Here are some more clarifications of common misconceptions.
LLM Models Are Not Updated in Real Time
When you have a conversation with ChatGPT, it is not “learning” from your responses. The actual model remains unchanged during the conversation.
Some people might think that this is clearly false. For example, if you tell ChatGPT that you prefer answers to be in really simple English, it not only listens to you but also remembers this in the future. How is this possible if it is not “learning”?

When you type anything in the text box on the chatgpt.com website, it sends your “query” to the chatgpt-4o model running on another server. However, it doesn’t send just what you typed. In addition, the entire conversation until now is attached to your “query”. In addition, a small summary of all the previous conversations you’ve had with ChatGPT, which are relevant to this “query” is also attached. And chatgpt-4o, the model is told, “The user just typed <zzz>. Respond keeping in mind that this is the conversation so far <xxx>, this is a summary of relevant earlier conversations <yyy>.” The model itself isn’t changing. What gets sent to it as “context” keeps changing, and obviously, this is private to you. Other people using ChatGPT will get context from their own accounts.
But OpenAI Has My Private Data and Can Misuse It
So does Google. And Microsoft. And Dropbox. And at least 20 other companies. There’s no reason to single out AI companies.
I still remember the days when cloud computing was new and most companies were afraid of putting their data in the cloud because of privacy concerns. Companies that were slow to adopt the cloud because of this suffered competitively. The same thing will repeat now, but with higher stakes.
But, but …
Here’s an example of ChatGPT giving me the email address for a company. This is not a famous company, so there’s no reason for it to be prominent in the training data. And if what I said earlier is true, how was it able to reproduce the email address exactly?
Simple. In this case, chatgpt-4o (the model) realised that it cannot answer this question. So it recommended that a web search should be done. At this point, ChatGPT (the website)1 ran a web search, picked the 10 or 15 most relevant web pages, and attached the contents of those pages to the context that it sent to chatgpt-4o with the query “The user has asked ‘Find me the email address of reliscore.com’. Here are the contents of webpages that might be relevant. Answer the question based on this information.”

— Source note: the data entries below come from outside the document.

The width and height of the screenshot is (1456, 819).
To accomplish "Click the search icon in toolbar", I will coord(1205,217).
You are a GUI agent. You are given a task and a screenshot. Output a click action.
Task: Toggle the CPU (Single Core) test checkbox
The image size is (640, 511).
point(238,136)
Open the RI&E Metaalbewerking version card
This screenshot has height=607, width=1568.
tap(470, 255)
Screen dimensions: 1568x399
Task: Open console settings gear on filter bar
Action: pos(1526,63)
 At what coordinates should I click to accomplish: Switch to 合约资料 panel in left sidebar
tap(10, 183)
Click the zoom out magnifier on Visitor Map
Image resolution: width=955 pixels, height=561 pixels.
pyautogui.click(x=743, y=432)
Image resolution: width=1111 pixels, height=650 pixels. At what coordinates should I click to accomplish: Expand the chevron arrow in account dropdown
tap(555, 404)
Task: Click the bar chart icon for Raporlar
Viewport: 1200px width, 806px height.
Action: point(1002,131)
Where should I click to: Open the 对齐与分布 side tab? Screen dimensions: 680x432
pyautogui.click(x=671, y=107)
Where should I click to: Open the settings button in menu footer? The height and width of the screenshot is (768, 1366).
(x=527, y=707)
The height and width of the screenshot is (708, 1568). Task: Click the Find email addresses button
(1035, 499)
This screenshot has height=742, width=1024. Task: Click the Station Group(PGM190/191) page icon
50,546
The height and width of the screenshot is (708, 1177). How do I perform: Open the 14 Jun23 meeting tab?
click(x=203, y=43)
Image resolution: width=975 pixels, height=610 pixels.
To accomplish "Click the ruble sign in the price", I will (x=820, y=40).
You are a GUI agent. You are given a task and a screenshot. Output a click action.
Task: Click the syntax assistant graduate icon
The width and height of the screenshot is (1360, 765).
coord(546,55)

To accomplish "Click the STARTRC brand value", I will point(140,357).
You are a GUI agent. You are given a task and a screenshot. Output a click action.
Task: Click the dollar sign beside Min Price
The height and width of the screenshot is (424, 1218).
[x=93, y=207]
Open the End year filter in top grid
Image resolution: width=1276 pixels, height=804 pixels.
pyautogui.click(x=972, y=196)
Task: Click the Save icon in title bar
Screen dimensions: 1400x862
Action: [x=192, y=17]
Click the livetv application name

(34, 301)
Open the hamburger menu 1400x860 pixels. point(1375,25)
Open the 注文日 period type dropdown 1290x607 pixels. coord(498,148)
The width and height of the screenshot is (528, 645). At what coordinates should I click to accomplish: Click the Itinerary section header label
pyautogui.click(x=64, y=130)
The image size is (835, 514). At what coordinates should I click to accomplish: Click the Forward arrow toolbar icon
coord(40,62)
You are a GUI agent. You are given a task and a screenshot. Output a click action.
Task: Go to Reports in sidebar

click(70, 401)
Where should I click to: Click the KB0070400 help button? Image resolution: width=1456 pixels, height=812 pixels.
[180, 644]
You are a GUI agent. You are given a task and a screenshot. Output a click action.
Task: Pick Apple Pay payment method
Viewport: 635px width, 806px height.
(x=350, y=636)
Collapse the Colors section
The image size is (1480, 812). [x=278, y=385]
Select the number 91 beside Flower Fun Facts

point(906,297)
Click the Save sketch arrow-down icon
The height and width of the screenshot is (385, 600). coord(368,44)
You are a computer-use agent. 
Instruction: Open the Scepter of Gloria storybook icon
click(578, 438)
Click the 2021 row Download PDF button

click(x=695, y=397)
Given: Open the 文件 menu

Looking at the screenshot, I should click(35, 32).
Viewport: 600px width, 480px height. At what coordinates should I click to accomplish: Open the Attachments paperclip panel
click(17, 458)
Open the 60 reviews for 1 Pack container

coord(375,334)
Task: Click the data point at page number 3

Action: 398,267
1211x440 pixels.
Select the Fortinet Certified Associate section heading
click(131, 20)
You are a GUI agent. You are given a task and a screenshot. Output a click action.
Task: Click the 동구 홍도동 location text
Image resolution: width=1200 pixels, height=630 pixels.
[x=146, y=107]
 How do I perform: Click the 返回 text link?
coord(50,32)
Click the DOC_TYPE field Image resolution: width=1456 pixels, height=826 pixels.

Two important points to note: chatgpt-4o the model did not have this specific, obscure information, because (as we discussed earlier) it cannot. This information was provided to it from public sources. No private data was harmed in the making of this answer.
I’m oversimplifying here. The website itself isn’t doing this. A program in OpenAI’s data center is doing all this. The important point is that a program other than the chatgpt-4o model is controlling what context gets sent to the model. It attaches all the information from the current conversation, summary of relevant earlier conversations, and summaries of relevant websites.
An indirect privacy risk that companies are worried about is their employees running AI generated code and not being aware that a malicious library is siphoning off the sensitive information out from the employee's system. This risk was there earlier too but the guardrails were in place e.g. vetting the libraries that are allowed to be used. Now the surface area has increased because even non-tech staff can run AI generated code.